These instructions are for first-time setup on a “local” or “development” environment.

On Mac OS X


You may already have some of these prerequisites installed. Skip or update the packages that already exist.

  1. Install XCode Developer Tools.

  2. Optionally, install the Homebrew package manager. This makes installing other software packages easier, but you can use any other package installation method you wish. In this example and in the following steps, we will use Homebrew on the command line to set up your development environment.

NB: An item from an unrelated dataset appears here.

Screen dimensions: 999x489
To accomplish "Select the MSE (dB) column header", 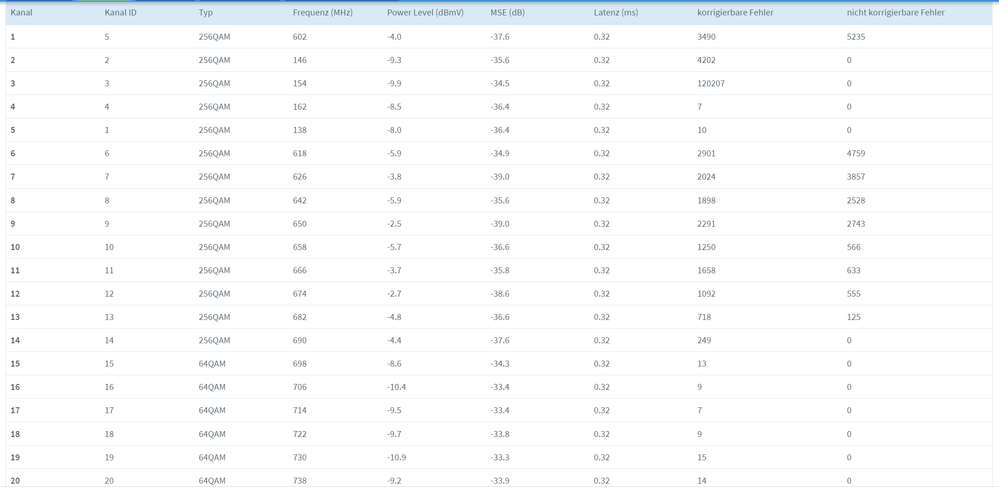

    /usr/bin/ruby -e "$(curl -fsSL"
  3. Install Node.js. In production, Streetmix uses the latest “Active LTS” release. Locally, you should be able to use any version of Node.js in the “Current” or “Active” state. While you can download installers and binaries from the website, Homebrew makes it easier to keep Node.js up to date in the future. Let’s install Node.js with Homebrew:

    brew install nodejs
  4. Install PostgreSQL. You can download MacOSX packages here or use the Postgres app, but the easiest method would be to use Homebrew, again:

    brew install postgres
  5. Install PostGIS. You can download MacOSX packages here but just like above the easiest method would be to use Homebrew:

    brew install postgis

Install and run Streetmix

See Instructions for all systems, below.

On Windows

These instructions below will assume that the user has basic familiarity with Git, GitHub, and the Git Bash or Windows Powershell command line interface, and has administrative permissions to install software on the machine.

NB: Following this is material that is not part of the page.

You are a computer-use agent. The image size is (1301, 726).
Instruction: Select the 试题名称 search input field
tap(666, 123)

Streetmix was not developed on a Windows platform, and testing is limited. Although our users have successfully stood up Streetmix on Windows machines in the past, these instructions may be out of date.


You may already have some of these prerequisites installed. Skip or update the packages that already exist.

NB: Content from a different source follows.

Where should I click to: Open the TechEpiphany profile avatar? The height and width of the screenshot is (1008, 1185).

  1. Install a modern browser. We recommend Firefox or Chrome. Internet Explorer is not supported. (See Does Streetmix support Internet Explorer?).
  2. Install Git. You may want to consider following Microsoft’s guide to Windows Subsystem for Linux, which helps us provide similar command line instructions to Mac OSX and Linux environments.
  3. Install Node.js. The site should detect your Windows system and provide you with the correct install executable, but you may download a specific package at (e.g. Windows 64-bit installer). In production, Streetmix uses the latest “Active LTS” release. Locally, you should be able to use any version of Node.js in the “Current” or “Active” state.
  4. Install PostgreSQL. You can download Windows packages here.
  5. Install PostGIS. You can download Windows packages here.

Install and run Streetmix

See Instructions for all systems, below.

On Linux

The Linux ecosystem can vary greatly depending on distribution (or “distro”) and developer preferences, which makes it challenging to maintain accurate and up-to-date installation instructions that will be perfect for every instance. Consequently, our instructions must assume that the user has basic familiarity with their own system, that common developer tools such as git are already installed or that the user knows how to obtain them on their own, and that the user has the necessary permissions to install software on the machine.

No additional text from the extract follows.